To figure out Lucy’s spaghetti-like path, NASA and SwRI teamed up with Lockheed Martin, which both built the spacecraft and came up with its trajectory. Originally, the mission team hoped to visit two different Trojan asteroids, with the goal of orbiting them and taking really high-resolution pictures. But it became clear that putting a spacecraft into orbit around a Trojan was going to cost way too much, exceeding the budget cap that NASA had placed on the mission.
Lockheed Martin had to get creative. “I said, ‘Okay how can I provide the same kind of science but do it for half the price?’” Brian Sutter, a mission architect at Lockheed Martin, tells The Verge, adding, “Rather than stopping at two asteroids, why don’t we do a flyby of a bunch of asteroids?”
The mission team gave Sutter a wishlist of 20 Trojans they’d like to visit and he figured out how to visit two of them pretty easily within the budget. But he was curious if they could get even more out of Lucy. So he sat down and created, of all things, an Excel spreadsheet. He put in Lucy’s proposed path and the known orbits of 750,000 other asteroids, to see if the spacecraft came close to any of them on its journey. “I had this cool little spreadsheet that I built,” Sutter says. “Actually somebody had seen it once and they called it the most ridiculously complicated Excel spreadsheet they’d ever seen.” Thanks to his Microsoft Office skills, he found more Trojans Lucy could swing by and a main-belt asteroid to boot.
That gives Lucy scientists a diverse range of objects to visit.

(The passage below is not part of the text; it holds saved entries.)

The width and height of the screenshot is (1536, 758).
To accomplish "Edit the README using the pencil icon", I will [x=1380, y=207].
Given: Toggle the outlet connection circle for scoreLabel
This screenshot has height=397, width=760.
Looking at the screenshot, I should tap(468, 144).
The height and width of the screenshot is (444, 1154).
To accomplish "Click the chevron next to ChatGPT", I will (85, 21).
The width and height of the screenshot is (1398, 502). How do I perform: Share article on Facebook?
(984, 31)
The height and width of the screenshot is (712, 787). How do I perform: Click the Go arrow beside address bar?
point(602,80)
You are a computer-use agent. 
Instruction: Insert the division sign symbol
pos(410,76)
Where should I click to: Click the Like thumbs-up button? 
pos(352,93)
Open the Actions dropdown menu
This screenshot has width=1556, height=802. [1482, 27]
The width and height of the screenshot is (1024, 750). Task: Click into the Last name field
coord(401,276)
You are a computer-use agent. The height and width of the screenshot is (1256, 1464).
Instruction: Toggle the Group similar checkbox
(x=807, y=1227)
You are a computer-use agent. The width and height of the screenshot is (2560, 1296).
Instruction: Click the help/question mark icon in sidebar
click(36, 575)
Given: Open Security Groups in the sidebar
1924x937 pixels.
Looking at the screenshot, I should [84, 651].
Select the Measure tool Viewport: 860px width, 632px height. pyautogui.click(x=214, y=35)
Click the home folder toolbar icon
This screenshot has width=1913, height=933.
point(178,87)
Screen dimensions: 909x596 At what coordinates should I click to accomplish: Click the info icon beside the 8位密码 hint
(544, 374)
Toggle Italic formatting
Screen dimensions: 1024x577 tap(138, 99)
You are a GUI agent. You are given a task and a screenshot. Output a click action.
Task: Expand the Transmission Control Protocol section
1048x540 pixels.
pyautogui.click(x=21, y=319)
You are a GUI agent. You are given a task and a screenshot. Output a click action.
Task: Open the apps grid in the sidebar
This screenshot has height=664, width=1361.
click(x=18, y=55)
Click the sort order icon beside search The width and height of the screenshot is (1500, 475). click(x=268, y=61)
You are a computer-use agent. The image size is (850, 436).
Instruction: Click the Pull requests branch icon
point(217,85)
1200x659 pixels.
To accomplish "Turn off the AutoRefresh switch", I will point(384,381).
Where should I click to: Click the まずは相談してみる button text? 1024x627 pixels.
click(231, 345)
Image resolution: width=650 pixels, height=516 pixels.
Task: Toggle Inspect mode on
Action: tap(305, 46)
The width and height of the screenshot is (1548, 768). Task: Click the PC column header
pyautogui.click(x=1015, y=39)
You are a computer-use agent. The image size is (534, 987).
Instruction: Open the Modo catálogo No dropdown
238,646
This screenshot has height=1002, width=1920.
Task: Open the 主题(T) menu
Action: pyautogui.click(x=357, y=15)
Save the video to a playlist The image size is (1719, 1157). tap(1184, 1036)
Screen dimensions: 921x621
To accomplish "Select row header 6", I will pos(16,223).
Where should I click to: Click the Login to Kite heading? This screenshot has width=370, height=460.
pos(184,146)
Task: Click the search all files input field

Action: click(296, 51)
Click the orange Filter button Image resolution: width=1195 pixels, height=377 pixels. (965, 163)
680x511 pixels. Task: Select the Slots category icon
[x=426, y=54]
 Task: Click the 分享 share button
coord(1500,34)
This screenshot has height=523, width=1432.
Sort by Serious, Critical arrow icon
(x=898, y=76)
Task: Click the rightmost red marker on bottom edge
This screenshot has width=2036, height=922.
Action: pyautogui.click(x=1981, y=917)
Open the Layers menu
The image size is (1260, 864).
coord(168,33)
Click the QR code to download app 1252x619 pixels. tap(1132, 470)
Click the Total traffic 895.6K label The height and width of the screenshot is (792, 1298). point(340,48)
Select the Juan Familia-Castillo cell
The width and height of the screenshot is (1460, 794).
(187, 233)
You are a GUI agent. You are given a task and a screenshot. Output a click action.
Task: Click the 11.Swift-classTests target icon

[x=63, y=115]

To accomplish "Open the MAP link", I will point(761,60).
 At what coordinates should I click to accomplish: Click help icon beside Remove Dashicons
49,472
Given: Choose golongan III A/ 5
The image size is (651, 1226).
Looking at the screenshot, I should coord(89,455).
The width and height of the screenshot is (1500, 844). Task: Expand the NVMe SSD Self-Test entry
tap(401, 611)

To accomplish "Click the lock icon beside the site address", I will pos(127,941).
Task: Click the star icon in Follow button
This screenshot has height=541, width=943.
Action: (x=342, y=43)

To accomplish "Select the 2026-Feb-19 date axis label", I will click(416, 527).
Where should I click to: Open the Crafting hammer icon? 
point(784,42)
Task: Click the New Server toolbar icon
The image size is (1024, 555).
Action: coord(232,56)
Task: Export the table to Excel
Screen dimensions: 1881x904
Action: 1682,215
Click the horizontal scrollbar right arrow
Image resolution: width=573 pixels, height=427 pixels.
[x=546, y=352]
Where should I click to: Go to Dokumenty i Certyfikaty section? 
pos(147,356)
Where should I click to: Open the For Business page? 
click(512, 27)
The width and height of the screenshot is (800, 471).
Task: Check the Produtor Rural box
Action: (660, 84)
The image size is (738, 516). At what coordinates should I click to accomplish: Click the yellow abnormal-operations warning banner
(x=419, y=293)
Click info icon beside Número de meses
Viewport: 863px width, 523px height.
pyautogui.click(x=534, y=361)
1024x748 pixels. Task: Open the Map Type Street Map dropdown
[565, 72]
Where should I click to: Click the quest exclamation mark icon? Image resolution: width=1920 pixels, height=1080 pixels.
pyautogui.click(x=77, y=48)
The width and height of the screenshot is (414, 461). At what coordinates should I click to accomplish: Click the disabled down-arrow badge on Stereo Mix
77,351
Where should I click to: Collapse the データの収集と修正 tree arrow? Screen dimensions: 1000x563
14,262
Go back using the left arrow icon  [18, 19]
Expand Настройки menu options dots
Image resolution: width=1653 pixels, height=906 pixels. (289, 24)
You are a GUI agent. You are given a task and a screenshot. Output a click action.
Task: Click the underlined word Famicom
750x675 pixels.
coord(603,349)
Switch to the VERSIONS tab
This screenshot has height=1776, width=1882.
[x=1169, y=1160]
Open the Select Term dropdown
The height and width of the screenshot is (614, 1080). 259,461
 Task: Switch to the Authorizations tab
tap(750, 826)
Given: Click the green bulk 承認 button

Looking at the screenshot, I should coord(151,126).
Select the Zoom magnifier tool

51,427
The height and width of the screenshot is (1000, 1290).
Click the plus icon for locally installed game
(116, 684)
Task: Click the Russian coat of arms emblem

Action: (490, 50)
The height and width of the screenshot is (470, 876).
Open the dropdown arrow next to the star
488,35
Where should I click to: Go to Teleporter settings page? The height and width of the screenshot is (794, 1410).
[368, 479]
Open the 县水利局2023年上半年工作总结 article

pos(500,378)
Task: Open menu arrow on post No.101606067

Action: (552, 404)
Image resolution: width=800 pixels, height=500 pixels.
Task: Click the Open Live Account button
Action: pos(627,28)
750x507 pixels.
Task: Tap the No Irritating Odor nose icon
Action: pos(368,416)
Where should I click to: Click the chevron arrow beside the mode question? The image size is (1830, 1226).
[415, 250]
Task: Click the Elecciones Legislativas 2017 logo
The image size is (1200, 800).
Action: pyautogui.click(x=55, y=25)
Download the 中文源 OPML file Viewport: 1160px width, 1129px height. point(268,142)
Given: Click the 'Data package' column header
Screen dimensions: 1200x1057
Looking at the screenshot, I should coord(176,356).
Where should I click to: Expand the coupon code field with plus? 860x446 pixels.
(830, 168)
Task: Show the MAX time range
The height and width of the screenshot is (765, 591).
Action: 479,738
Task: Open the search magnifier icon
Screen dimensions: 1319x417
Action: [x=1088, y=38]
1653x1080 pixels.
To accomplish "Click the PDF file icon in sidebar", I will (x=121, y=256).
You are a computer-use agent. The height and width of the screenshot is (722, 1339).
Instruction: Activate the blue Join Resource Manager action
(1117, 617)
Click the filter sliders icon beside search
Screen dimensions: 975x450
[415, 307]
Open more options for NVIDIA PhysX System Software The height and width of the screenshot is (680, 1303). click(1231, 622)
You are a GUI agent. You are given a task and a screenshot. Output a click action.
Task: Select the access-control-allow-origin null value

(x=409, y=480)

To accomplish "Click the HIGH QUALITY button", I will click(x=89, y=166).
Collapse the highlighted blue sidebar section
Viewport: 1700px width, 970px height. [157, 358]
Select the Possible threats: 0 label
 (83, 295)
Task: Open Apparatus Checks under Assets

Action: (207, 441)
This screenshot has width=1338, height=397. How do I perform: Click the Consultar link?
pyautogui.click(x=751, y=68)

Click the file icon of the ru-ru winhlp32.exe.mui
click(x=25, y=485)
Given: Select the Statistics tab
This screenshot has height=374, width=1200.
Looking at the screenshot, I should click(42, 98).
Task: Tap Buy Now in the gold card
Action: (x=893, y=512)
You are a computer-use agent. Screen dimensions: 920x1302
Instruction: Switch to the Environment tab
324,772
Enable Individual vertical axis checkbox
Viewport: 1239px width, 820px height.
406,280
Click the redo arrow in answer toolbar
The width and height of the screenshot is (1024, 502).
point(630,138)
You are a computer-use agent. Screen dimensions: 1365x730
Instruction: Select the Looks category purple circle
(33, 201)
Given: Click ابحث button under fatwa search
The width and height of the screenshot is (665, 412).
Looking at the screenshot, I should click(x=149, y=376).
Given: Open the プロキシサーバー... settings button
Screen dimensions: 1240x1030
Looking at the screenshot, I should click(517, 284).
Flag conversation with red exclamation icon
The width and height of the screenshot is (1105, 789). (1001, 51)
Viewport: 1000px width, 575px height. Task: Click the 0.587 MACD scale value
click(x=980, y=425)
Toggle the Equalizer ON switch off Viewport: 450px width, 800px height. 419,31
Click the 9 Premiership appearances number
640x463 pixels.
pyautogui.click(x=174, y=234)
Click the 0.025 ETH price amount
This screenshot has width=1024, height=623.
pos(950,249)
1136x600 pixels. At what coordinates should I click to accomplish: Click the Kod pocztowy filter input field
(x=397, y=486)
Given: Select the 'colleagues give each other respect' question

First in 2025, Lucy will fly by a main belt asteroid named Donaldjohanson (in honor of the paleoanthropologist who discovered the Lucy fossil). That encounter will serve as a bit of a test run for what’s to come. In 2027, Lucy will visit two Trojans — Eurybates and Polymele — located in the swarm trailing Jupiter. Eurybates has a tiny moonlet called Queta, which scientists think was created during a past collision. The next year, Lucy will visit two more Trojans in the same swarm, Leucus and Orus. Then in 2033, Lucy will make its way to the swarm ahead of Jupiter, meeting up with two Trojans that orbit around one another, Patroclus and Menoetius. It’s an eclectic bunch. “We’re not only seeing a lot of these objects, but we’re sort of sampling how diverse they are in composition,” Bottke says.
If that wasn’t enough, Lucy may even have fuel leftover for an extended mission once it’s done. But the mission team will cross that bridge after the 12 years is up. Now, everyone is just focused on Lucy’s launch, which has been complicated by the COVID pandemic. Back when stay-at-home orders went into effect in March 2020, the mission team was five months out from piecing together Lucy and performing crucial pre-launch tests. “We really had to re-engineer the way we did [that process],” Donya Douglas-Bradshaw, the Lucy project manager at NASA, tells The Verge, “a lot of the activities that would have been done face to face were done remotely.”
The teams at NASA were able to keep the schedule on track, despite completely overhauling their protocols. Now, Lucy is set to launch on top of an Atlas V rocket, manufactured by the United Launch Alliance, this weekend out of Cape Canaveral, Florida. As of now, liftoff is scheduled for 5:34AM ET on Saturday, October 16th, but there’s plenty of time to send Lucy on its way. NASA has a launch window that spans 23 days beyond Saturday, with the option to launch within one hour each day during that period.
Of course, launch is just the beginning of a long road ahead. But for those who have been on the journey this far, it’s an emotional moment. “It feels a little surreal,” Douglas-Bradshaw says. “I mean last week was the last time that I will see the spacecraft, prior to, perhaps seeing it when it’s flying close to Earth. And, you know, it felt a little sad, because it’s truly a work of art.”